━━━━━ Data listing
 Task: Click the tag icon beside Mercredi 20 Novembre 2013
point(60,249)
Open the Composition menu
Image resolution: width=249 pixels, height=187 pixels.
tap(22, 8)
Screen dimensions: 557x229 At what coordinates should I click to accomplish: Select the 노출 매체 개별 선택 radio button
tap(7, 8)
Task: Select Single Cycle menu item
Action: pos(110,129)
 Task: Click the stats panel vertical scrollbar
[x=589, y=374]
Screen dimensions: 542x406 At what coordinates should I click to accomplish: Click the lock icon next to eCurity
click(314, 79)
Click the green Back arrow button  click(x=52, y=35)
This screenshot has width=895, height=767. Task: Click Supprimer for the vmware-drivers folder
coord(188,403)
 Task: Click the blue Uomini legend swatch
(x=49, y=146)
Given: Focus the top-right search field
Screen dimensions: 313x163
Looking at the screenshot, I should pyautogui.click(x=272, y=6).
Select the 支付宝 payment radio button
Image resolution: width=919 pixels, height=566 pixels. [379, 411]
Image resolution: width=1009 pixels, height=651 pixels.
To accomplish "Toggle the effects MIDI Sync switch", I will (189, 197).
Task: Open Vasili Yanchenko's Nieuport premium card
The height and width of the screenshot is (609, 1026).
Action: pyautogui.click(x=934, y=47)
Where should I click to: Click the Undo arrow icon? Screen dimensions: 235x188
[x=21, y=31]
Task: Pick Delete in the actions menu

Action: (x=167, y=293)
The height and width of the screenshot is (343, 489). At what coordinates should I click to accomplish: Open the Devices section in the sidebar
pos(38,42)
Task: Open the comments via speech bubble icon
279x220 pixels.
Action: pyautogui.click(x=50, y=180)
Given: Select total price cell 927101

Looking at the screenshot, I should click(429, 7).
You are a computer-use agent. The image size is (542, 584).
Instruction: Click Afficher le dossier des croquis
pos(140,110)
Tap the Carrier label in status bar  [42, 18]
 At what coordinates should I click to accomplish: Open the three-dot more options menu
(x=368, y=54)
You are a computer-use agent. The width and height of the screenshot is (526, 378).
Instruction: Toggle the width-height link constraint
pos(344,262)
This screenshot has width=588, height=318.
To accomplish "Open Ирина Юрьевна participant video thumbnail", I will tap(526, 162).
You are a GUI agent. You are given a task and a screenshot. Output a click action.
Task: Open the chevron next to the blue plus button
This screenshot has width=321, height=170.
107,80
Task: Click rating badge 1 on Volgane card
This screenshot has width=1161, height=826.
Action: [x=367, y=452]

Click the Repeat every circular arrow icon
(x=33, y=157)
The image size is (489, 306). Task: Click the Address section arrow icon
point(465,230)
━━━━━━━━━━
What you have to do
Each line of the records above should be copied exactly.

Solution
 Task: Click the tag icon beside Mercredi 20 Novembre 2013
point(60,249)
Open the Composition menu
Image resolution: width=249 pixels, height=187 pixels.
tap(22, 8)
Screen dimensions: 557x229 At what coordinates should I click to accomplish: Select the 노출 매체 개별 선택 radio button
tap(7, 8)
Task: Select Single Cycle menu item
Action: pos(110,129)
 Task: Click the stats panel vertical scrollbar
[x=589, y=374]
Screen dimensions: 542x406 At what coordinates should I click to accomplish: Click the lock icon next to eCurity
click(314, 79)
Click the green Back arrow button  click(x=52, y=35)
This screenshot has width=895, height=767. Task: Click Supprimer for the vmware-drivers folder
coord(188,403)
 Task: Click the blue Uomini legend swatch
(x=49, y=146)
Given: Focus the top-right search field
Screen dimensions: 313x163
Looking at the screenshot, I should pyautogui.click(x=272, y=6).
Select the 支付宝 payment radio button
Image resolution: width=919 pixels, height=566 pixels. [379, 411]
Image resolution: width=1009 pixels, height=651 pixels.
To accomplish "Toggle the effects MIDI Sync switch", I will (189, 197).
Task: Open Vasili Yanchenko's Nieuport premium card
The height and width of the screenshot is (609, 1026).
Action: pyautogui.click(x=934, y=47)
Where should I click to: Click the Undo arrow icon? Screen dimensions: 235x188
[x=21, y=31]
Task: Pick Delete in the actions menu

Action: (x=167, y=293)
The height and width of the screenshot is (343, 489). At what coordinates should I click to accomplish: Open the Devices section in the sidebar
pos(38,42)
Task: Open the comments via speech bubble icon
279x220 pixels.
Action: pyautogui.click(x=50, y=180)
Given: Select total price cell 927101

Looking at the screenshot, I should click(429, 7).
You are a computer-use agent. The image size is (542, 584).
Instruction: Click Afficher le dossier des croquis
pos(140,110)
Tap the Carrier label in status bar  [42, 18]
 At what coordinates should I click to accomplish: Open the three-dot more options menu
(x=368, y=54)
You are a computer-use agent. The width and height of the screenshot is (526, 378).
Instruction: Toggle the width-height link constraint
pos(344,262)
This screenshot has width=588, height=318.
To accomplish "Open Ирина Юрьевна participant video thumbnail", I will tap(526, 162).
You are a GUI agent. You are given a task and a screenshot. Output a click action.
Task: Open the chevron next to the blue plus button
This screenshot has width=321, height=170.
107,80
Task: Click rating badge 1 on Volgane card
This screenshot has width=1161, height=826.
Action: [x=367, y=452]

Click the Repeat every circular arrow icon
(x=33, y=157)
The image size is (489, 306). Task: Click the Address section arrow icon
point(465,230)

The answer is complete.